I ran around to every single fucking shop, jacking their pens, my back pockets now had a bunch of pointy things digging into my ass…hmm pointy things…asses…focus! Jeezuz fucking what the fuck…

I still didn't think I had enough pens though…I'd need a fucking ton…I darted around, much like they tell you to do so in walmart, except I refuse to hum the Mission Impossible theme song…finally, I saw a place that would end my search; the stationary store. It was right across from the Victoria's Secret place, and as usual, the anorexic looking mannequins were dressed in hardly anything…but they were just mannequins.

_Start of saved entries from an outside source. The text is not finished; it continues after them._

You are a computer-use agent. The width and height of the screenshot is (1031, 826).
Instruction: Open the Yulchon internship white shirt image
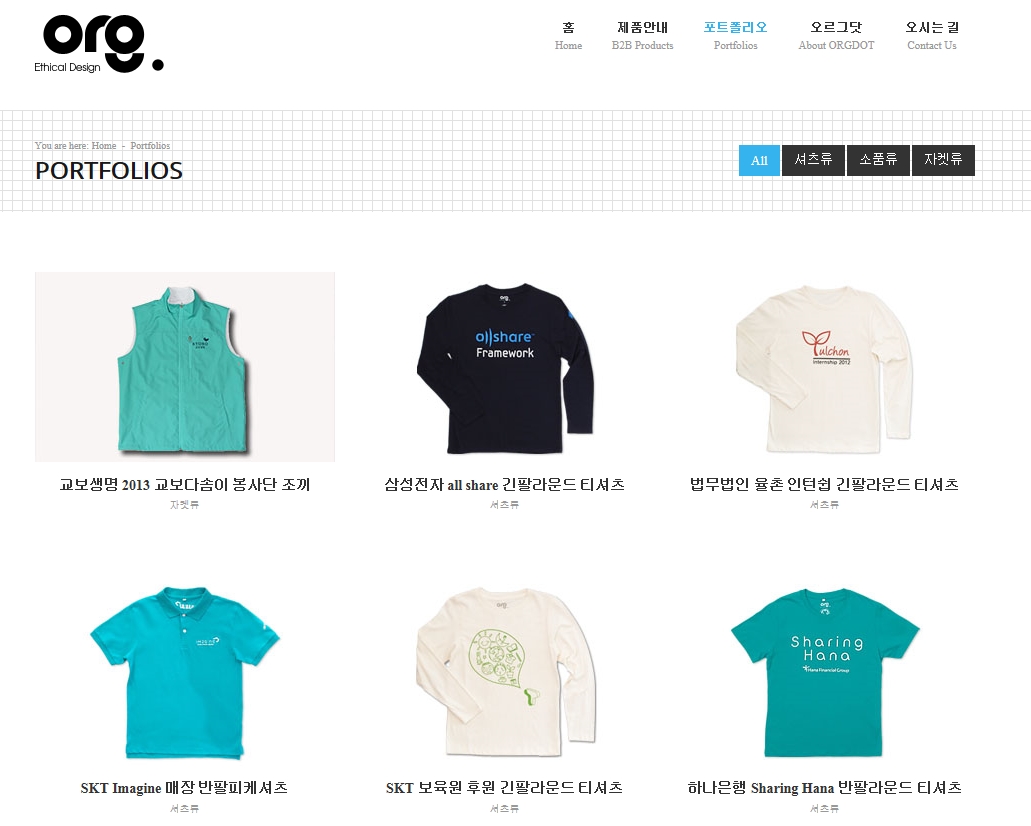[825, 367]
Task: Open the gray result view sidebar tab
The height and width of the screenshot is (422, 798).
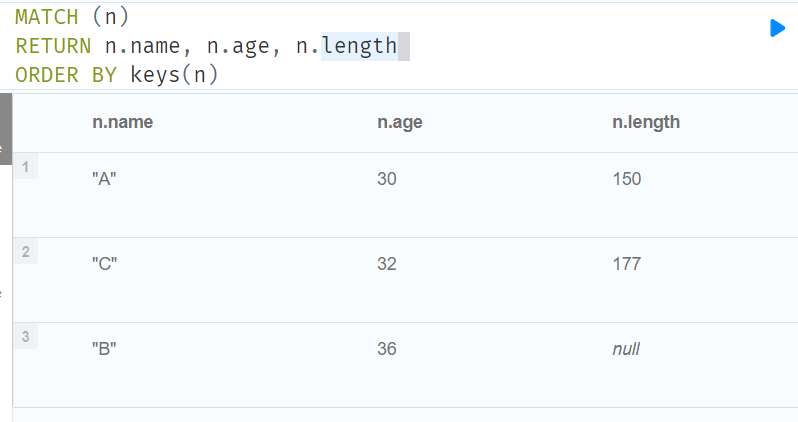Action: pyautogui.click(x=5, y=130)
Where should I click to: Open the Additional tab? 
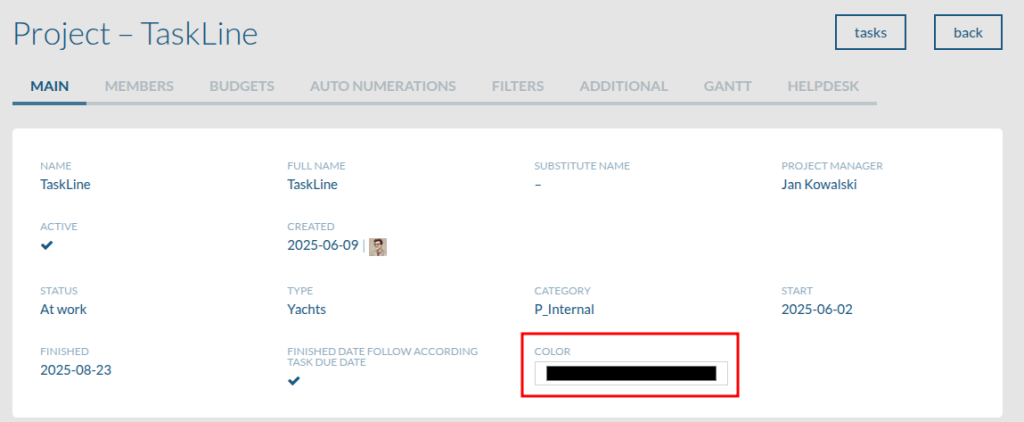point(624,86)
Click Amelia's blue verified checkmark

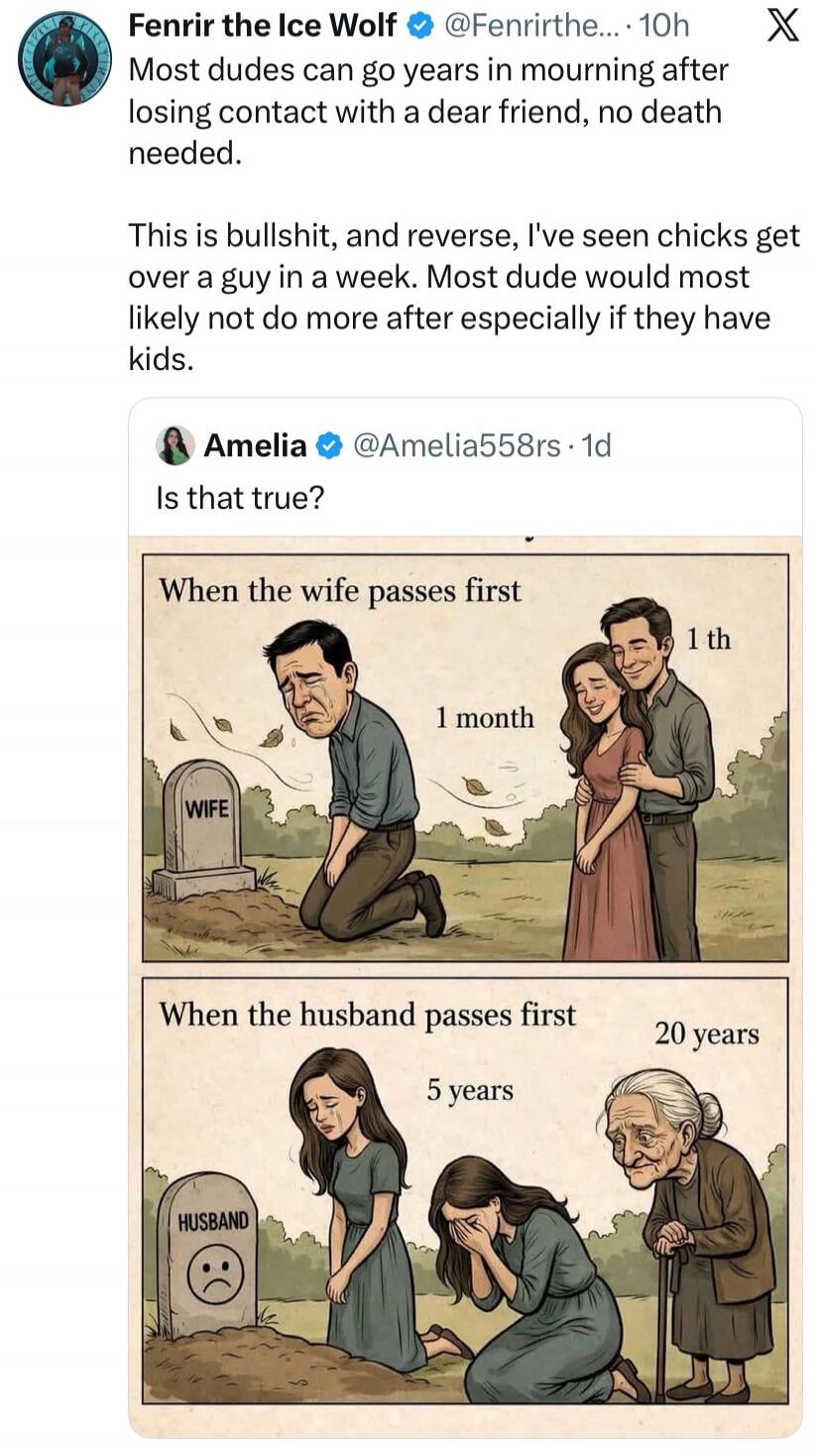(x=329, y=446)

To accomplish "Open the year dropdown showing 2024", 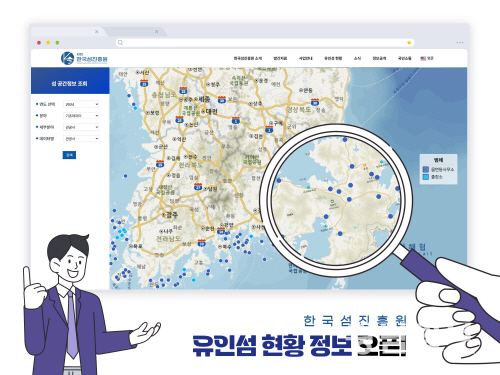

Whenever I went inside there, I always got the strangest looks…hmm, couldn't be because I'm a guy…Orihime and Rangiku, the two girls who were on our side in the war, waved at me with their huge bouncy- smiles, yes, smiles… they were either closet whores, or completely bubbly and stupid, because sometimes they'd strut around in the mannequin's '_clothing'_….though I think Rangiku was influencing Orihime for her own personal-

Anyway, stationary…right, pens, paper, stamps, blah,blah…I walked in the entrance, ceasing my awesome ninja-ing skills, going to the back where they had pen refills…hmm, black or blue?...black ink was cheapest…oh, and it came in a bottle! Perfect. I smirked even creepier, scaring the two girls that had been standing next to me…kukukukuku, those bitches would rue! The day they fucked with me. Or at least regret it for a little while for pinking my hair…scowl.

I grabbed several bottles of my needed substance, and walked up to the counter. Some chick with wide glasses was there, her hair back in a bun and a clip board in hand…she looked like she had at least three or fifteen sticks up _her_ ass. Hot damn, fifteen bucks for three black ink things! Pffft, this had damn well better work.

After I had my _specially wrapped_ bag o' stuff, I ran back to work, hopefully in time so that the blonde doom-bringer wouldn't notice I'd been gone…if only I could be so lucky. I skidded to a halt on the black tile, and slowly made my way to the Ichigo in my spot. Woo, there was no one actually in line, and he was pulling a me and banging his head on the counter. I could start a trend, and then take over the universe.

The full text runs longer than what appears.